Artigos

Magistrados acima da lei? O debate que o Brasil não pode evitar

Artigo de Flávio Dino reacende discussão sobre punições mais duras e responsabilidade no Judiciário

Introdução: um tema sensível — e inevitável

Quando um ministro do Supremo Tribunal Federal decide tratar publicamente da responsabilização de magistrados, não é apenas uma opinião — é um sinal.

O recente posicionamento de Flávio Dino, publicado no Correio Braziliense, recoloca no centro do debate uma questão incômoda:
até que ponto o sistema atual realmente pune desvios dentro da magistratura?

O problema: punições que não convencem

Hoje, uma das sanções mais severas aplicadas a magistrados é a aposentadoria compulsória.

Na prática, isso significa afastamento… com remuneração.

Para grande parte da sociedade — e até para operadores do Direito — isso não soa como punição proporcional quando comparado à gravidade de certos atos.

  • O ponto levantado é direto:
    há um descompasso entre conduta e consequência.

A tese central: independência não é blindagem

O argumento de Flávio Dino é técnico, mas com forte impacto institucional:

  • A independência judicial é essencial
  • Mas não pode se transformar em proteção contra responsabilização

Em outras palavras:
garantir autonomia não significa tolerar desvios.

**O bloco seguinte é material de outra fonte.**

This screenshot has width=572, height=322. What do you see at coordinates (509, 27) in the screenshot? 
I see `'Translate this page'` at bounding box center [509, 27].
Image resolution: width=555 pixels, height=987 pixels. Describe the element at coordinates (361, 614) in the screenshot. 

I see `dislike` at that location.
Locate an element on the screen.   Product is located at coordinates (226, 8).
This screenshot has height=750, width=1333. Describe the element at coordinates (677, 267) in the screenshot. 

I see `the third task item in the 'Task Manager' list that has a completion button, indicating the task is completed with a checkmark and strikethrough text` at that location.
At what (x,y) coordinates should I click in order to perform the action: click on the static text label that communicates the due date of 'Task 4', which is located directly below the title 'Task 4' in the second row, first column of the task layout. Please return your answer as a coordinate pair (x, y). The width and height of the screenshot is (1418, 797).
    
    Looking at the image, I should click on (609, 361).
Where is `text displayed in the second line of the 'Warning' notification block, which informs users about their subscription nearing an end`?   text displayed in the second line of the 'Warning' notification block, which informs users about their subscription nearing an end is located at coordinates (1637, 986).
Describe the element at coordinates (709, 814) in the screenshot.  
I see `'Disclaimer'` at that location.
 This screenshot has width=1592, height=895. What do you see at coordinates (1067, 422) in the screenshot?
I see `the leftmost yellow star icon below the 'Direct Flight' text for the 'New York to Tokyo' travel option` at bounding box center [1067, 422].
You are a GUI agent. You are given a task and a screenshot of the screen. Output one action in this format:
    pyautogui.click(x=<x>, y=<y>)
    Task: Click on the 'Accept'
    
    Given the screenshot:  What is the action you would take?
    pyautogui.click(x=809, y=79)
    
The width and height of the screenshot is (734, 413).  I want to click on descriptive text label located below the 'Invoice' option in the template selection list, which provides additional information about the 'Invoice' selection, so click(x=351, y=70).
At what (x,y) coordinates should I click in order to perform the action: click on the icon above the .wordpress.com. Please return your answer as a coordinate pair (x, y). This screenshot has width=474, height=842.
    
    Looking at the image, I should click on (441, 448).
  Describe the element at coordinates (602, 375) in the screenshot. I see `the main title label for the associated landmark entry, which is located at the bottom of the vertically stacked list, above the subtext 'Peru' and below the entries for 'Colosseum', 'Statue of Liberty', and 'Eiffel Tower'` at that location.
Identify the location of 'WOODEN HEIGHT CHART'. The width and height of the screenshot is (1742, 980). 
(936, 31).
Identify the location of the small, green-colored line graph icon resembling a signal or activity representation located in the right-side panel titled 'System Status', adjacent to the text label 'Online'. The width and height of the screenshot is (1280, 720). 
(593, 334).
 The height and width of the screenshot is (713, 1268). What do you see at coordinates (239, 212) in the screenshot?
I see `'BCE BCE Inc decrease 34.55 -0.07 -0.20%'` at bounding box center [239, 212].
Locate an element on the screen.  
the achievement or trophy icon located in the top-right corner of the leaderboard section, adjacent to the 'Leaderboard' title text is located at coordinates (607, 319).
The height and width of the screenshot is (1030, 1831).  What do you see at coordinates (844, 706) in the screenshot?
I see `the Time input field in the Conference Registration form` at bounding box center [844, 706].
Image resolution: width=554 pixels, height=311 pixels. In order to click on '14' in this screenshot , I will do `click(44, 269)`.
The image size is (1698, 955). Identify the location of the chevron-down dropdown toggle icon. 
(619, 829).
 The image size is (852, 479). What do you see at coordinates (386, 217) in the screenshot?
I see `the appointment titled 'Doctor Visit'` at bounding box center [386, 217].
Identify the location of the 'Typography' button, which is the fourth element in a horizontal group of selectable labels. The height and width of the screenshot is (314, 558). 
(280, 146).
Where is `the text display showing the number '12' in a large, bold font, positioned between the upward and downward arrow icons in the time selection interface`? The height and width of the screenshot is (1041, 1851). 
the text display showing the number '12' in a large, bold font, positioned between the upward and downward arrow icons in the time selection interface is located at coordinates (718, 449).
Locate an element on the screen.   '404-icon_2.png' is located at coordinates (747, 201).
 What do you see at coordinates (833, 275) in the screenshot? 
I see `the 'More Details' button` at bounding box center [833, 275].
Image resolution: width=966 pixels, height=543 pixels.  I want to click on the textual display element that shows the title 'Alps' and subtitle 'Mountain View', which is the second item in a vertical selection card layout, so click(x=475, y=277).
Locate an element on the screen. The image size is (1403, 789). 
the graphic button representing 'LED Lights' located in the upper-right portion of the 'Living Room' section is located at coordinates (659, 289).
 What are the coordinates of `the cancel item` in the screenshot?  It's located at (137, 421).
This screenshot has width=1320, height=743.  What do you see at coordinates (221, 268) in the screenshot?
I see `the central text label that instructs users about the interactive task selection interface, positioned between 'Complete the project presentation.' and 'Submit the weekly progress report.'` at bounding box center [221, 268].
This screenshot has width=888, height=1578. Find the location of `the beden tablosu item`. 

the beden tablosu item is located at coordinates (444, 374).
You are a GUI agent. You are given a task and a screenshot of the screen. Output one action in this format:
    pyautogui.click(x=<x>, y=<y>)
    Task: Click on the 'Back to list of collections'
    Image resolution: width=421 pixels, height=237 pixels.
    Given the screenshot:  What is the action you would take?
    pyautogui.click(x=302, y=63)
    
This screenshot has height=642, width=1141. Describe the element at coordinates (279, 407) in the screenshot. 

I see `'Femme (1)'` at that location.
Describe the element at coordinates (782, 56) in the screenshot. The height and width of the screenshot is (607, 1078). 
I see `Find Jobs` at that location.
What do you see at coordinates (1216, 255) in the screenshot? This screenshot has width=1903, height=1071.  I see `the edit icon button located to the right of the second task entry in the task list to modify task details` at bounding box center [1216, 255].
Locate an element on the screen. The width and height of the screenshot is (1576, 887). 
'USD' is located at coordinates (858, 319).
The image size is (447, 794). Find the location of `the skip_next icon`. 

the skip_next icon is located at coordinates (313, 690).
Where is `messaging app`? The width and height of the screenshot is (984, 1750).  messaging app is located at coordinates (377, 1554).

Igualdade perante a lei: princípio ou exceção?

Um dos pilares do Estado de Direito é simples — pelo menos no papel:
todos são iguais perante a lei.

O debate surge justamente quando essa igualdade parece relativizada.

Se um cidadão comum responde civil, administrativa e penalmente por seus atos, por que, em certos casos, magistrados enfrentam consequências mais brandas?

Essa pergunta, ainda que desconfortável, é necessária.

Confiança em jogo

A credibilidade do Judiciário não depende apenas de decisões técnicas.

Depende, sobretudo, de percepção pública.

Quando há sensação de impunidade, o efeito é corrosivo:

  • diminui a confiança institucional
  • aumenta o distanciamento entre Justiça e sociedade
  • fragiliza o próprio sistema que se pretende proteger

Endurecer regras, nesse contexto, não é ataque — é proteção institucional.

O posicionamento: é hora de amadurecer esse debate

Ignorar o tema não o resolve.

Ao contrário, amplia o desgaste.

Discutir mecanismos mais rigorosos de responsabilização para magistrados não significa enfraquecer o Judiciário —
significa fortalecê-lo com transparência, coerência e legitimidade.

Conclusão: Justiça forte exige responsabilidade forte

O Brasil precisa enfrentar esse debate com maturidade.

Sem ataques institucionais.
Sem corporativismo.
Sem populismo.

Mas com coragem.

Porque, no fim, a pergunta é simples — e decisiva:

queremos um Judiciário respeitado pela autoridade… ou questionado pela falta de consequência?